Records for locating described items:
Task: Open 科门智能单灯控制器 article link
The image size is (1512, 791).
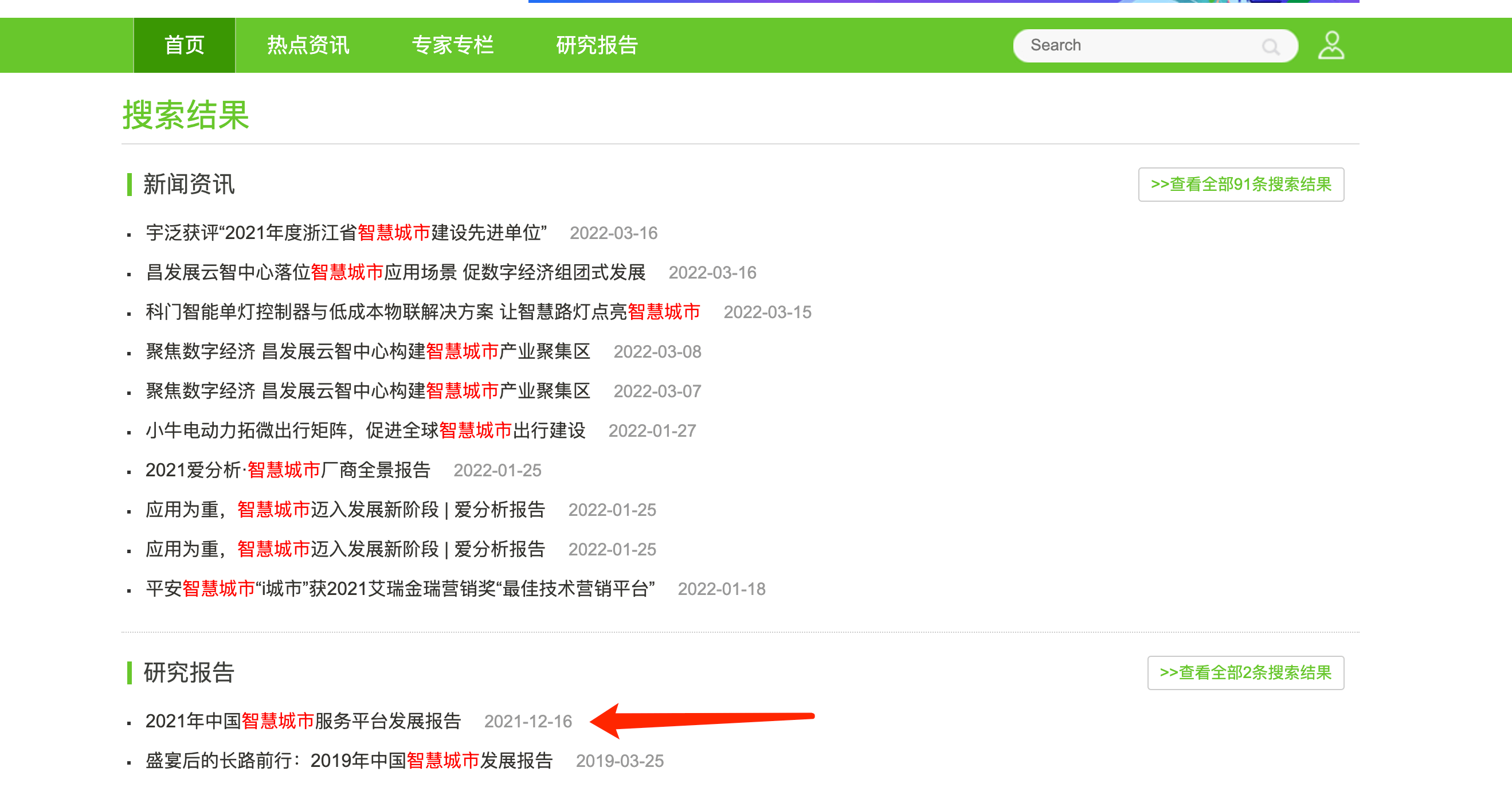Action: click(x=422, y=312)
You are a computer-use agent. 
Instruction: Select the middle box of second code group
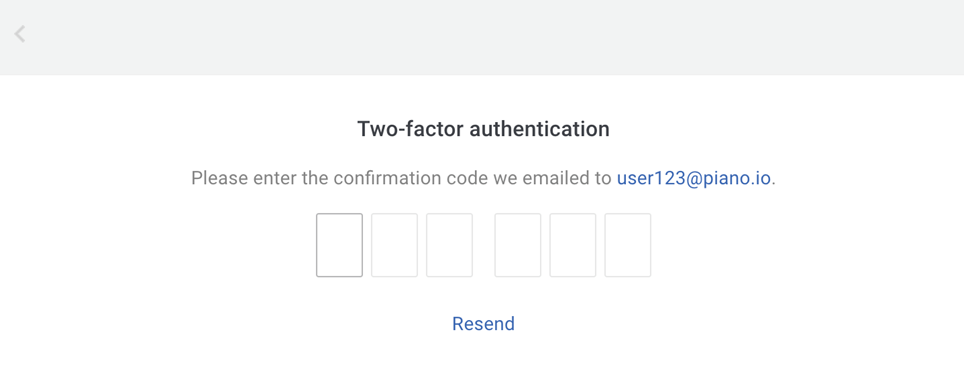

• [Do this]:
Starting at the line that contains "You are a computer-use agent." and running down through the last row, write the lines out again with "middle" switched to "first" and nothing else altered. Do not include the pictures.

• [Exercise output]:
You are a computer-use agent. 
Instruction: Select the first box of second code group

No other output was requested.